■ **DATA FOR ANALYSIS**
Start of Block

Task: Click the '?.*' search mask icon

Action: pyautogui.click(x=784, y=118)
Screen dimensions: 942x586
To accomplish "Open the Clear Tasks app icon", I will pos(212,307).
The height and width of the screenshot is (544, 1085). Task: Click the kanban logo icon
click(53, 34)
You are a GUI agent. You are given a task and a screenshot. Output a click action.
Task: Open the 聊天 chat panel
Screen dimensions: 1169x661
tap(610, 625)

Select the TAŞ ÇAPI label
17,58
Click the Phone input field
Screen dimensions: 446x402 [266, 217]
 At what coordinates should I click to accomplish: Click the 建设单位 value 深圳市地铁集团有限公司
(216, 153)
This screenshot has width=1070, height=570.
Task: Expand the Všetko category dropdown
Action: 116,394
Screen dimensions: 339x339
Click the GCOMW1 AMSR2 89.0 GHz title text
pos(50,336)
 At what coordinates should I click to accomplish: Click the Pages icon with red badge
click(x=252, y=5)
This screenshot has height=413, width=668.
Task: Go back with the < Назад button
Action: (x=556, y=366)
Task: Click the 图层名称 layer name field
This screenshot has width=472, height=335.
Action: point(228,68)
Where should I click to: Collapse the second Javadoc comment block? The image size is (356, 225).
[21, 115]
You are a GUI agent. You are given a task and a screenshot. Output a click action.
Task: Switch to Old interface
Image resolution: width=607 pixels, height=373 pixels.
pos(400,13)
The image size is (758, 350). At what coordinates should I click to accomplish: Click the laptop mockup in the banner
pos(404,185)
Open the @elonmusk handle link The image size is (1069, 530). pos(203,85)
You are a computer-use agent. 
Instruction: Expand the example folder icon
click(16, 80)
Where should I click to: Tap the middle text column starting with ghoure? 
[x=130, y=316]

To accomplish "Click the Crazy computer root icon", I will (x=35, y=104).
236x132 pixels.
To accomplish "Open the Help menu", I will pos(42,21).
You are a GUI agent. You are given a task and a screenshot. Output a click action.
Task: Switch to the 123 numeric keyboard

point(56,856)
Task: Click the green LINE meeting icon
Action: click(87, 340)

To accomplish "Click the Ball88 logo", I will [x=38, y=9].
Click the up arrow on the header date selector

End of Block

■ **TASK GOAL**
Wherever the string "Open" occurs in the entries, copy that whole line.

■ **EXERCISE ANSWER**
To accomplish "Open the Clear Tasks app icon", I will pos(212,307).
Task: Open the 聊天 chat panel
Open the @elonmusk handle link The image size is (1069, 530). pos(203,85)
To accomplish "Open the Help menu", I will pos(42,21).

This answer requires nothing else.